“Not As Certain As Being Left Behind…”

I recently read Kelly’s post on not breaking your word a few days ago and now I can’t stop thinking about friendship.  What set me off on my maniacal thinking spree, and you can see from my comments on her post, was the relationship between Samwise Gamgee and Frodo Baggins in the Lord of the Rings trilogy.

Now, I know I’m a Tolkien Purist and I’ve come to admit it on this site, though I was in denial for a long time.  But overall, I loved what Peter Jackson did with the Lord of the Rings movies.  I think he did a great job.

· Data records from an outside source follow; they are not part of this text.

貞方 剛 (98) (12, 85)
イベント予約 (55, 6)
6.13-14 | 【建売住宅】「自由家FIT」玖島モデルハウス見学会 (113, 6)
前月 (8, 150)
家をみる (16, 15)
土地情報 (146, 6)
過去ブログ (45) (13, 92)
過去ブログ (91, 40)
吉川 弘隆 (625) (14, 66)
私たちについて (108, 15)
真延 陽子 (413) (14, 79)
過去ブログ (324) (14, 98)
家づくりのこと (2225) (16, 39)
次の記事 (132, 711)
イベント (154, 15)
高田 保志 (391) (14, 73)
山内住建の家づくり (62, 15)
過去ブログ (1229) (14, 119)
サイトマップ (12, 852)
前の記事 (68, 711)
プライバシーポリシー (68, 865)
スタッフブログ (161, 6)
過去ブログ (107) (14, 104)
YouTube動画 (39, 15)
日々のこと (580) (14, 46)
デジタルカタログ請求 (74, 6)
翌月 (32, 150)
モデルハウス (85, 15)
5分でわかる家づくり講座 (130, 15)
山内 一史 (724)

The one thing that extensively pissed me off (other than the elves coming to save the day at Helm’s Deep, but that’s for another day) is a minor change he made to Sam and Frodo’s relationship.  Sam is the most loyal friend to Frodo and when he made the promise to Gandalf that he wouldn’t leave Frodo’s side, he meant it.

sam and frodo travel

There are tons of scenes in the movies that exemplify this, but there is one scene that strongly contradicts it.  In Return of the King, Gollum frames Sam by making it look like he ate the last of their food and Frodo gets so angry that he tells him to leave.  And Sam leaves.

What?  In the books, Sam never left Frodo’s side.  NEVER. Frodo treated Sam like dirt at times, due to the Ring, but Sam still saw Frodo through to the very end and never once turned around.  I love that perfect model of friendship.

Of course, my thoughts turned to Star Wars and I was curious to know if any of the friendships in Star Wars could pass the Sam/Frodo test.  And I realized that, wait a minute, there are not many friendship relationships throughout the saga that are not impaired by romance.  (N.B. I would love to go into Ahsoka and Anakin’s relationship, but I try to stick generally to the movies in this blog)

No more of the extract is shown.